WHAT TO PRODUCE:
Copy only what lies from the line containing "Task: Sort by the DISCIPLINE column header" through the line containing "Open the appliancespartsonline.com link" in the entries below, keeping both end lines exact and dropping every picture.

ENTRIES SHOWN:
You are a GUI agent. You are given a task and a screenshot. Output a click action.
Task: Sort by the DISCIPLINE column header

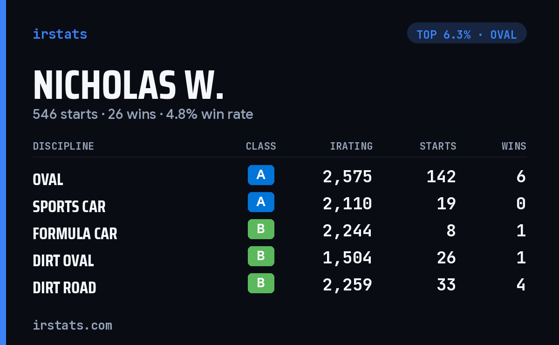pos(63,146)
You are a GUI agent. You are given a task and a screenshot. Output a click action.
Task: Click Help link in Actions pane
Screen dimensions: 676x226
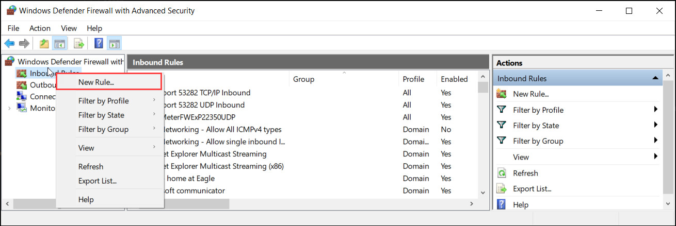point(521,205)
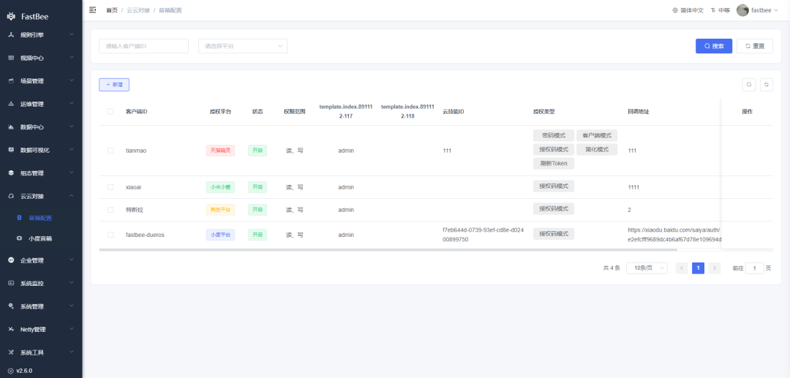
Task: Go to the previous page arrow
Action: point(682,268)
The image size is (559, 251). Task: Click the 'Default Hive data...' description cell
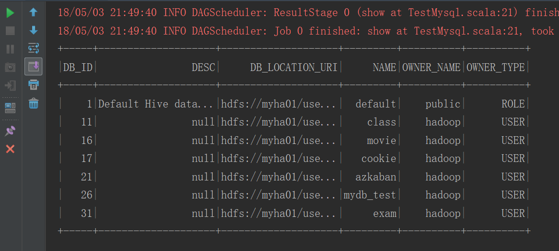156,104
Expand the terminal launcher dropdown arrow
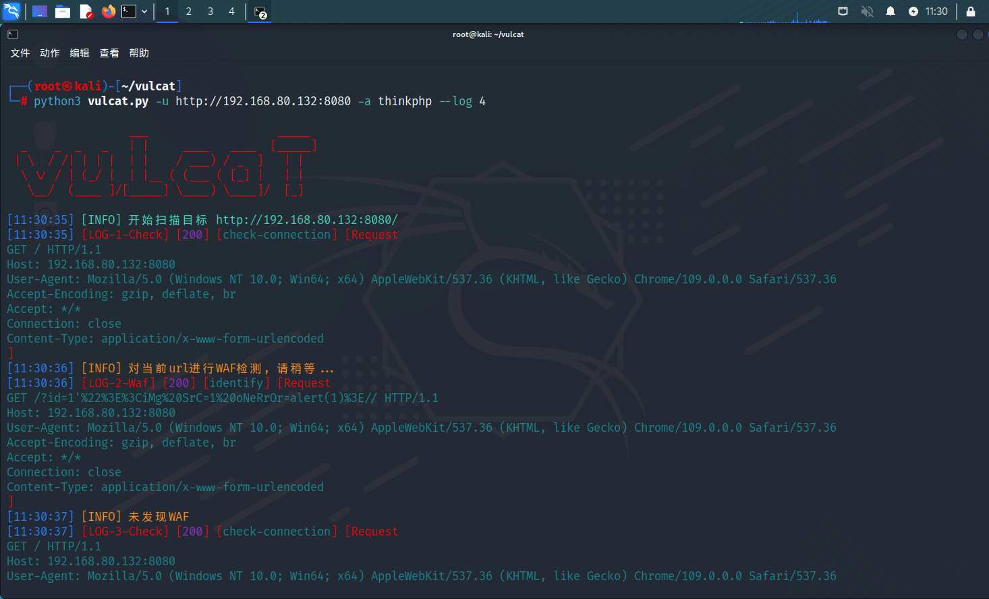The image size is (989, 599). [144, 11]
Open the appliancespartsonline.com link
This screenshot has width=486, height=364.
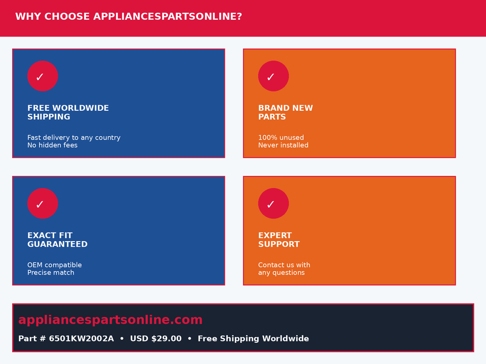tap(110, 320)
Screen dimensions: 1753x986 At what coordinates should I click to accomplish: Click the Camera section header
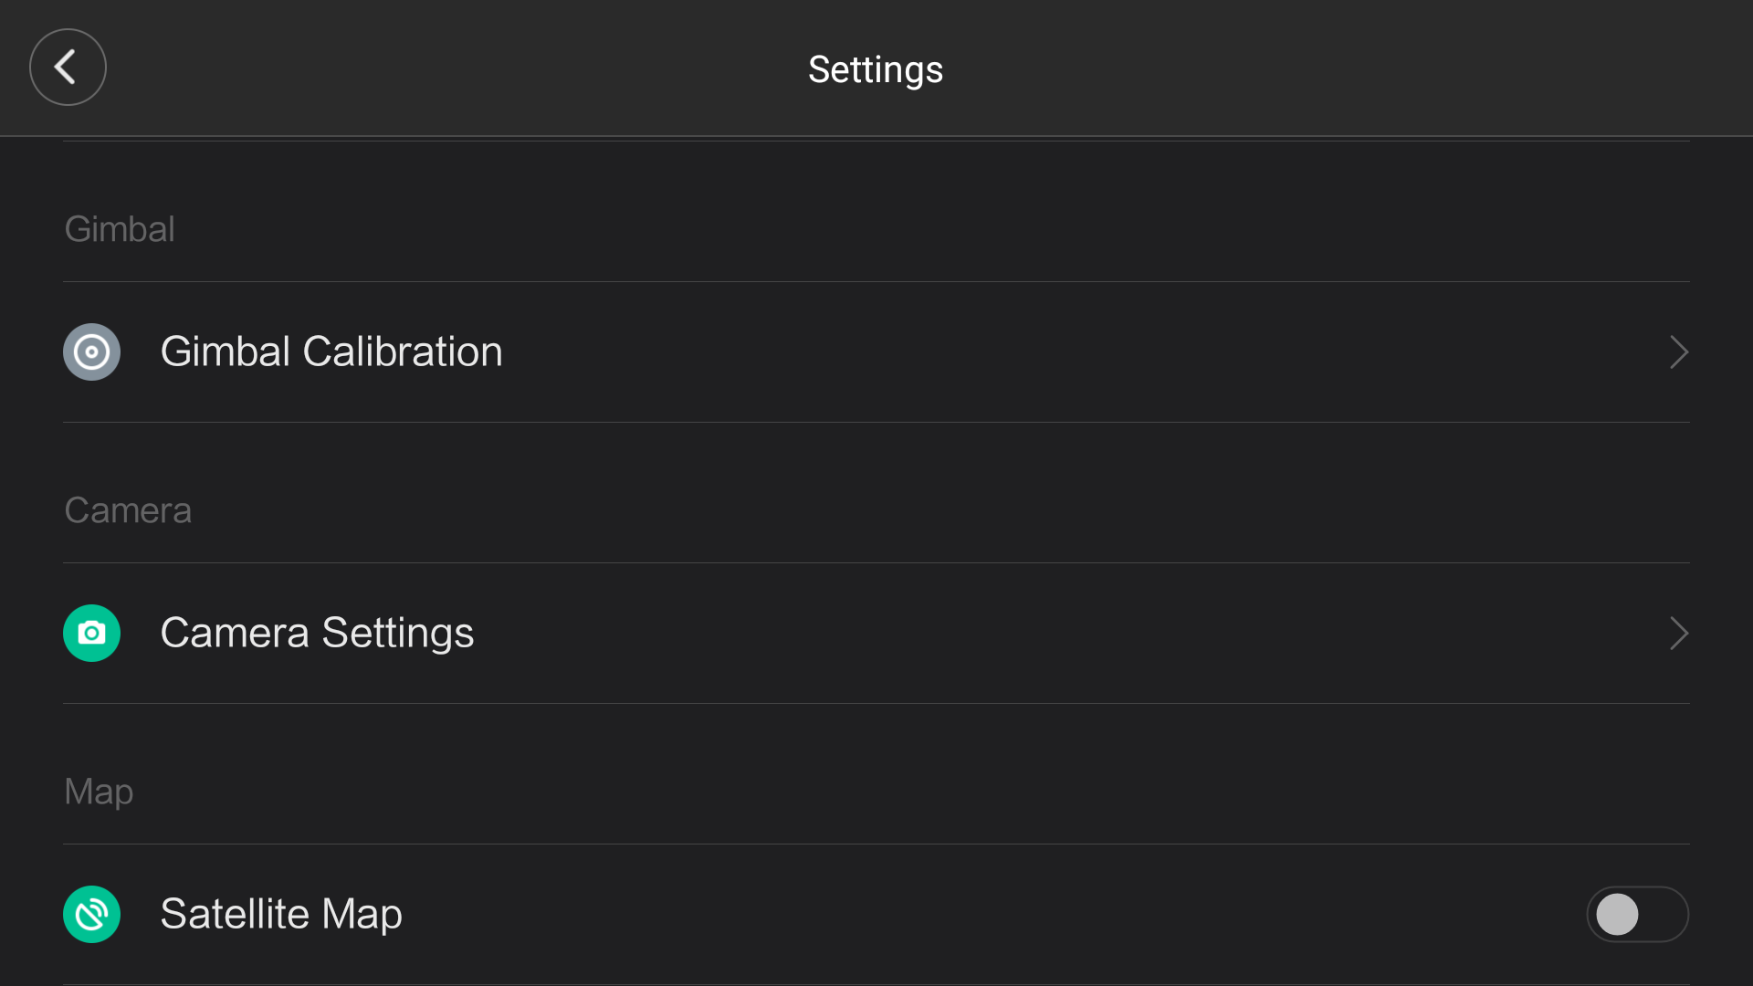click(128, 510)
* * *
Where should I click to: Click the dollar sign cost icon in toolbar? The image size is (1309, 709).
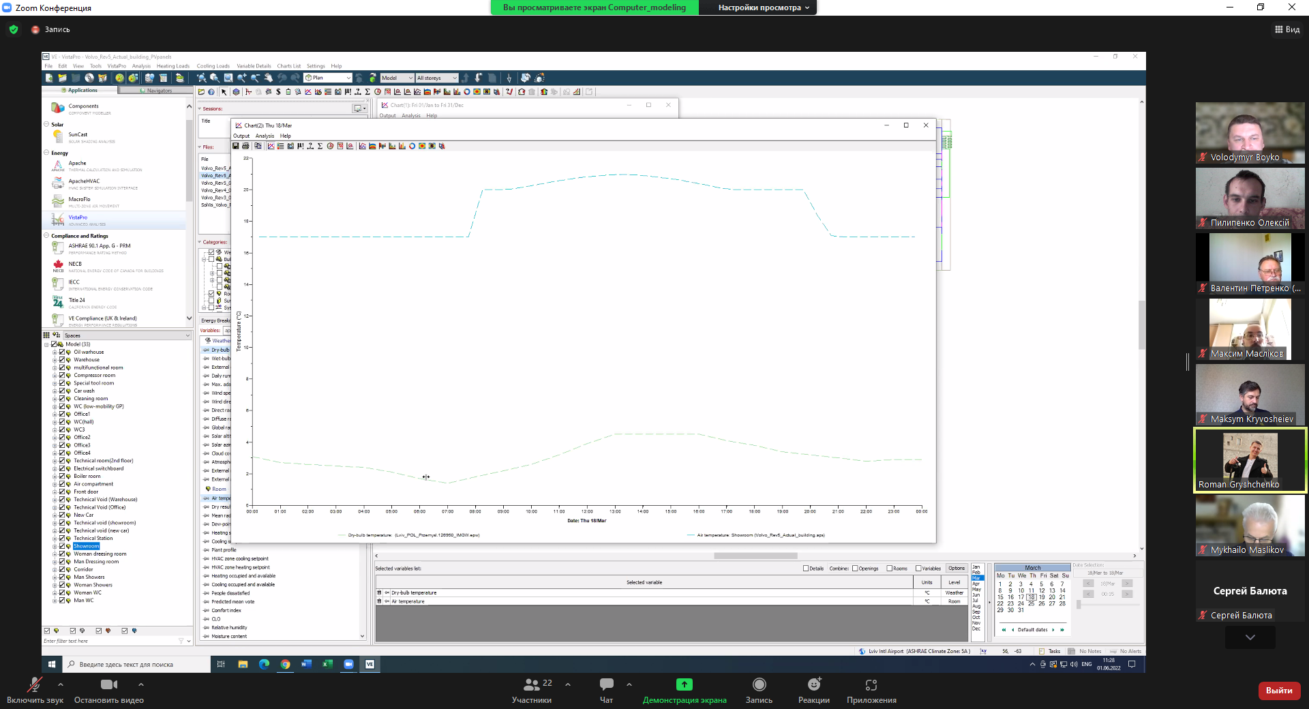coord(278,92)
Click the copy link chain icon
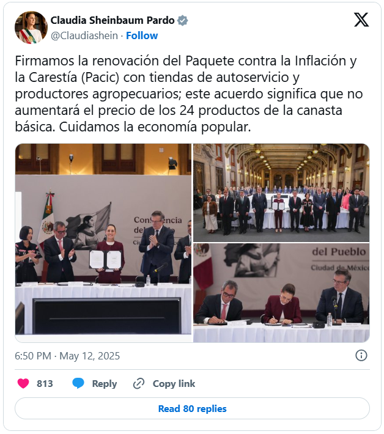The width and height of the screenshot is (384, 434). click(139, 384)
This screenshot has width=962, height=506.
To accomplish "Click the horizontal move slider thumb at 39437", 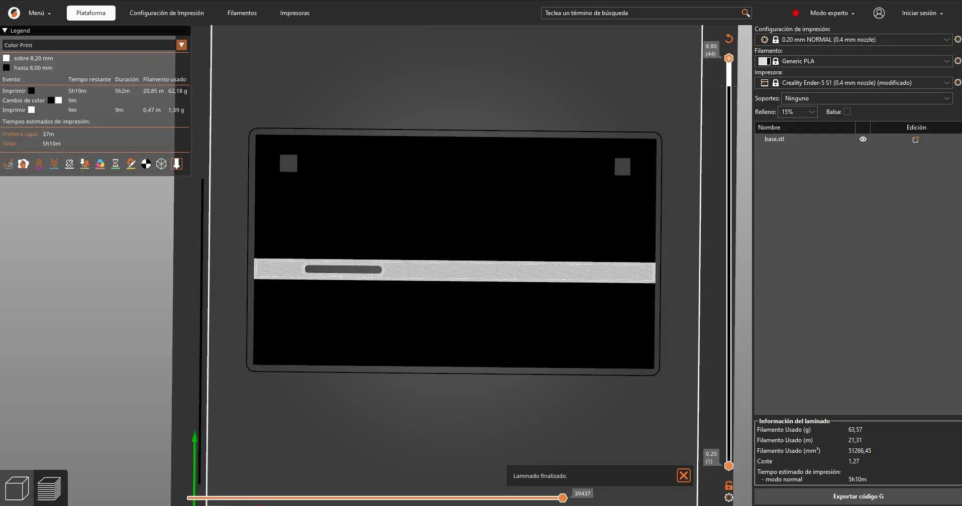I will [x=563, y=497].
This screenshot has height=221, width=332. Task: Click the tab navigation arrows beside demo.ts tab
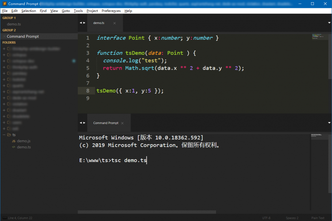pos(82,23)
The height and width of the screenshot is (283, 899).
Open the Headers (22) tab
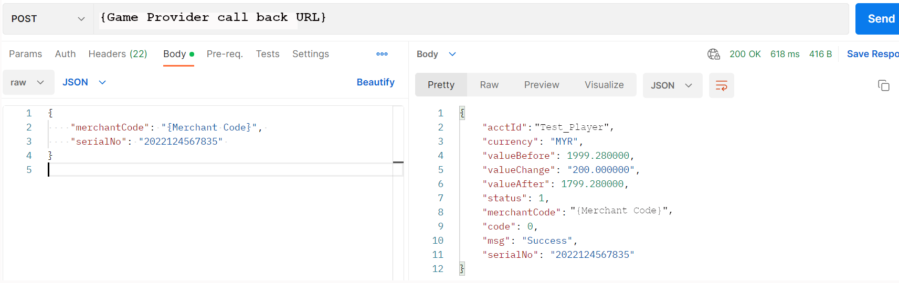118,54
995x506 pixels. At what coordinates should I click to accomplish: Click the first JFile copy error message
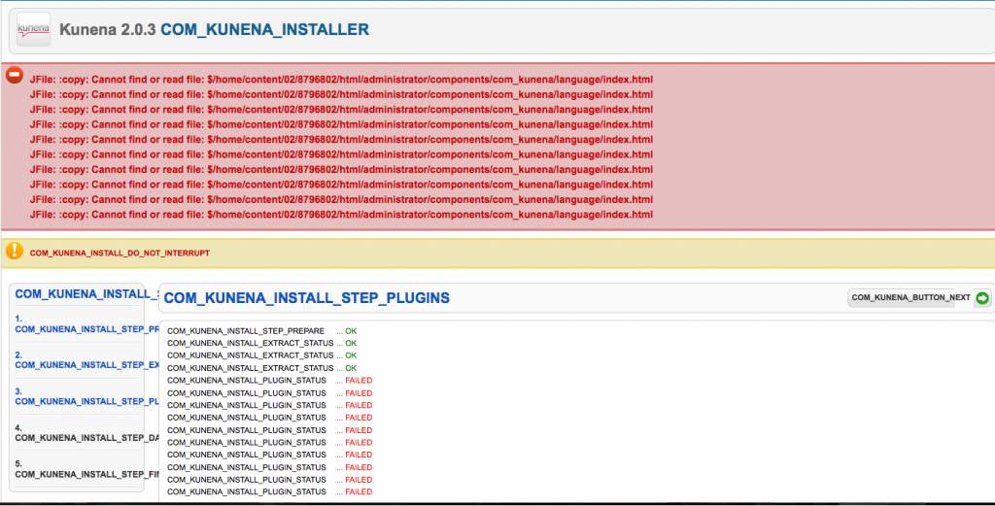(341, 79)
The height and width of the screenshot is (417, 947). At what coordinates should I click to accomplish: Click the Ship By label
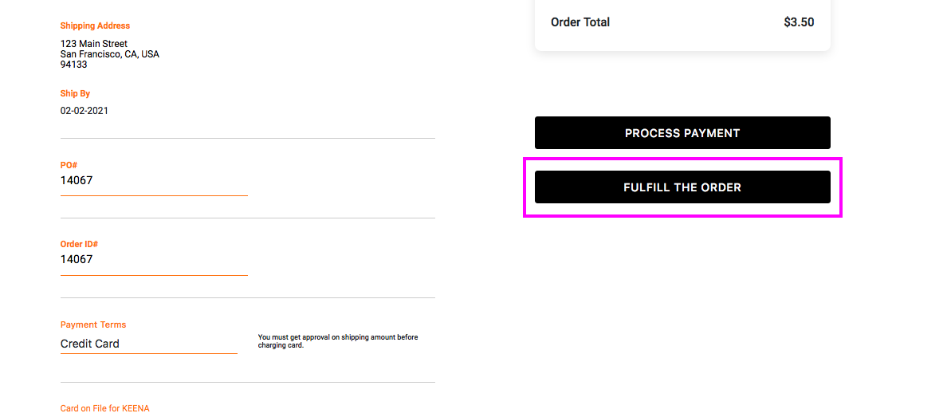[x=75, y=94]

EXERCISE RESULT:
Task: Sort by the DISCIPLINE column header

pos(63,146)
You are a GUI agent. You are given a task and a screenshot. Output a click action.
Task: Click Help link in Actions pane
Screen dimensions: 676x226
point(521,205)
Task: Go to the previous page arrow
Action: point(682,268)
The image size is (559, 251). Task: Click the 'Default Hive data...' description cell
156,104
Expand the terminal launcher dropdown arrow
The image size is (989, 599). [144, 11]
Open the appliancespartsonline.com link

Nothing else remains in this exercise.